═════ Page

# Another option for my rescues - taking them to a pet store?



## Pawbla (Jan 6, 2009)

As you may know, my mother has been trying to kick my rescues out of the house. She told me to ask at a petstore. I did, and they told me that if I brought them there I could sell them. I told him they are just plain feral rescues so that you couldn't fly them or anything, and he told me he mostly sold to old people who kept company birds. Now, I'm concerned about what that would imply. I'm afraid they'll be kept caged like the store birds . I also saw a ringneck there. She was caged alone, and that means she'll be sold alone. I don't know what to do. Should I persuade my mom to keep them, or do you think they'll be caged 24/7? One of the birds gets stressed if I keep her caged, for example, so that would be no good for her. And the other one, I don't know. I think it's a perfectly releasable bird, I just haven't found out a nice place for the release. She was picked up when she was older (twenty-something days old), so... dunno. But I still can't find a place for release, and I don't know if I will. What should I do?

Ps. I don't know which board I should have posted this in.


----------



## Charis (Feb 11, 2007)

I don't think a pet shop is a very good option. Surely, there is someone that does Pigeon rescue that can take them on. You must be very careful they don't end up with a dog trainer.


----------



## Flamingo (Dec 30, 2009)

Pawbla said:


> As you may know, my mother has been trying to kick my rescues out of the house. She told me to ask at a petstore. I did, and they told me that if I brought them there I could sell them. I told him they are just plain feral rescues so that you couldn't fly them or anything, and he told me he mostly sold to old people who kept company birds. Now, I'm concerned about what that would imply. I'm afraid they'll be kept caged like the store birds . I also saw a ringneck there. She was caged alone, and that means she'll be sold alone. I don't know what to do. Should I persuade my mom to keep them, or do you think they'll be caged 24/7? One of the birds gets stressed if I keep her caged, for example, so that would be no good for her. And the other one, I don't know. I think it's a perfectly releasable bird, I just haven't found out a nice place for the release. She was picked up when she was older (twenty-something days old), so... dunno. But I still can't find a place for release, and I don't know if I will. What should I do?
> 
> Ps. I don't know which board I should have posted this in.


Pigeons do not do well in small cages.I would try to find somewhere to release them or find someone that would take them. Unfortunately no one will take care of them to suit you.Good Luck to you.


----------



## Pawbla (Jan 6, 2009)

Supposedly there is a woman that has pigeons (rescues) but nobody can get me the contact info. Nobody knows if she´s still around or if she still has them. Not even her name. But she has them as pets.

Dog trainers, highly doubtful. The price of a pigeon here is not exactly what you´d go as cheap, and I´m sure that if these guys have some business sense the price will be more or less around the same order. They´d rather just invest in a trap, that will cost way less after a couple of pigeons.

I don´t want to give them away :c. I want to give them another chance, to be able to hold them until I´m sure there are no flocks or anything that could mean a possibility for release.


----------

══════════
═════ Listed entries

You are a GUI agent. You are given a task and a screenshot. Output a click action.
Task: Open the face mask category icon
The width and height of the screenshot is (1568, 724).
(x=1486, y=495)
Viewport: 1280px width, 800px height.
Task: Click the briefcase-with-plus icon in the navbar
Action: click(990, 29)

══════════

-- Given instruction --
Render this sentence from the forum thread on taking rescues to a pet store in Spanish: "I don't think a pet shop is a very good option."

-- Exercise solution --
No creo que una tienda de mascotas sea una muy buena opción.